The size of the radial ports in the magnet should be carefully considered and made as small as possible consistent with the application of the magnet. As the gap is increased, the separate sections of the magnet must be enlarged in order to generate the same field at the center of the magnet and consequently the difficulty of construction and the cost increase rapidly.

The achievable field in magnets of this type is lower than that of comparably sized solenoids wound with the same material since the field at the windings is considerably higher than that at the center of the magnets. Typically, a radial access port magnet having a central field of 7 Tesla will have a peak field on the windings of 8-8.5 Tesla. In addition, high homogeneities are more difficult to attain in these magnets than in solenoids.

These magnets are usually fabricated in the form of Type CH (Cold bore, Horizontal access), but can be fabricated as Type CV (Cold bore, Vertical access) if necessary. Type CH magnets can be mounted with the magnetic axis either horizontal or vertical.

Many of these magnets are used for measuring the short sample critical currents in superconductors in transverse fields, in transverse field vibrating sample magnetometers, in some Mössbauer Effect experiments, and in some laser optical experiments in which the beam is not absorbed by the liquid helium.

Vacuum Bore

The considerations relating to the radial access and homogeneity discussed for cold bore magnets also apply to vacuum bore magnets.
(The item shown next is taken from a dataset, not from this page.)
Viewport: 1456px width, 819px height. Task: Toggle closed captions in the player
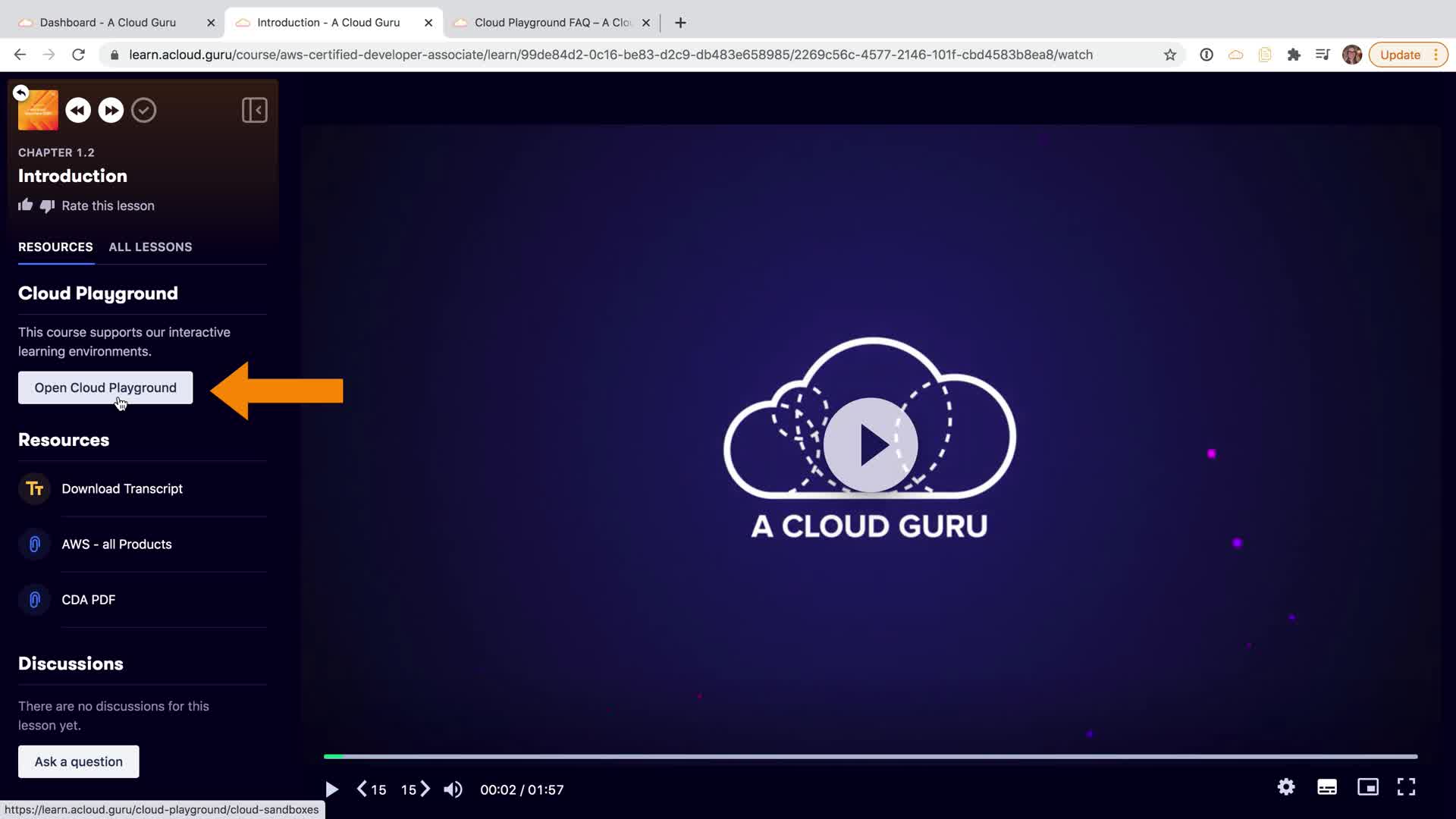[1326, 787]
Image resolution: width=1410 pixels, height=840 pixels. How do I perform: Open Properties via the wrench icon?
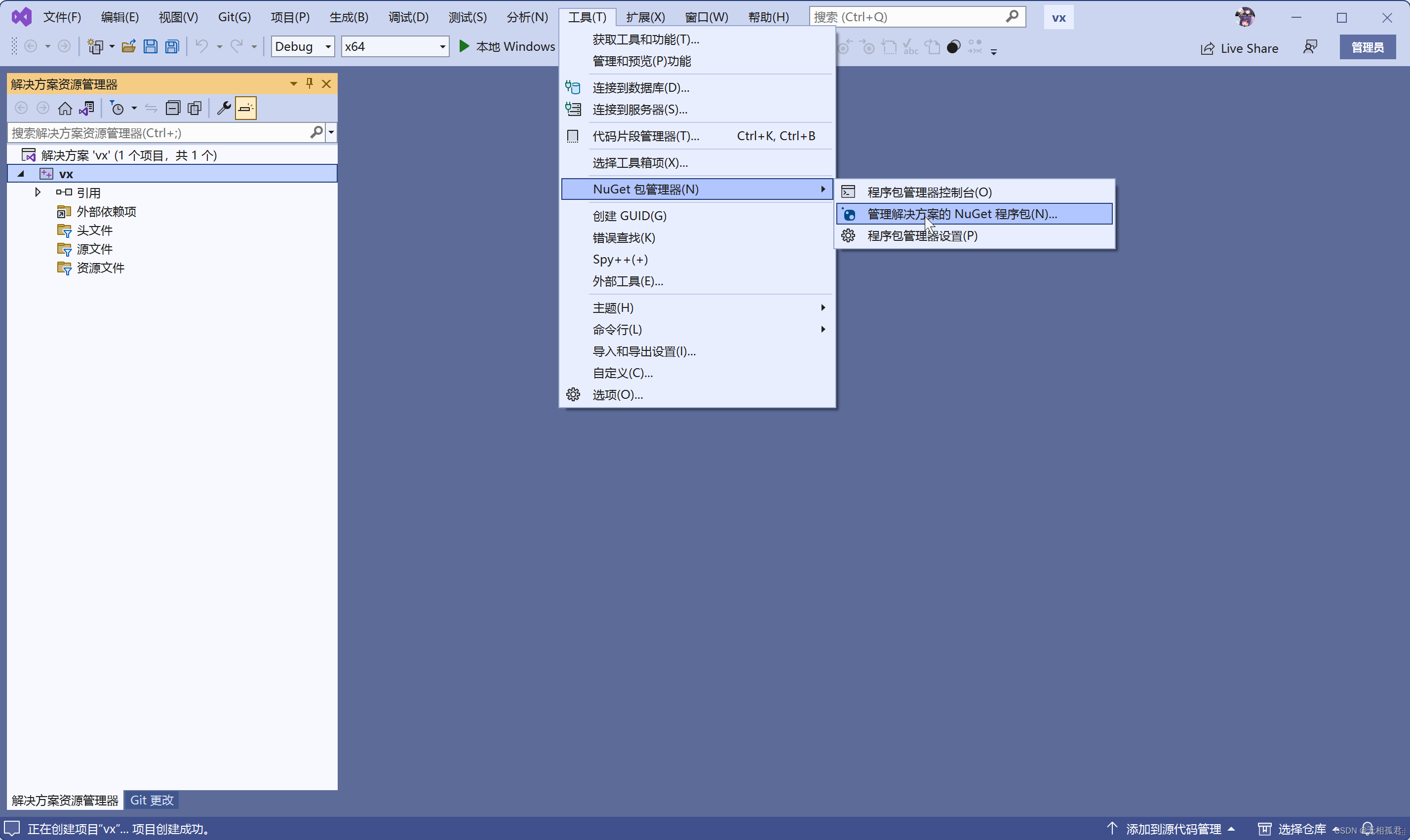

Many experiments require that the radial and axial bore of the magnet be evacuated to avoid absorption of optical or nuclear beams. These magnets are made by assembling the coil sections on a helium leak-tight vacuum bobbin that is sized to fit a specific dewar design. Such magnets are supplied only as a part of an integrated system, including the dewar, since the vacuum bobbin becomes an integral part of the helium reservoir. Type VH (Vacuum bore, Horizontal access) magnets are most frequently requested, although Type VV (Vacuum bore, Vertical access) can be supplied.

Vacuum bore magnet systems are most often used in low temperature optical experiments; similar systems are used for neutron beam experiments.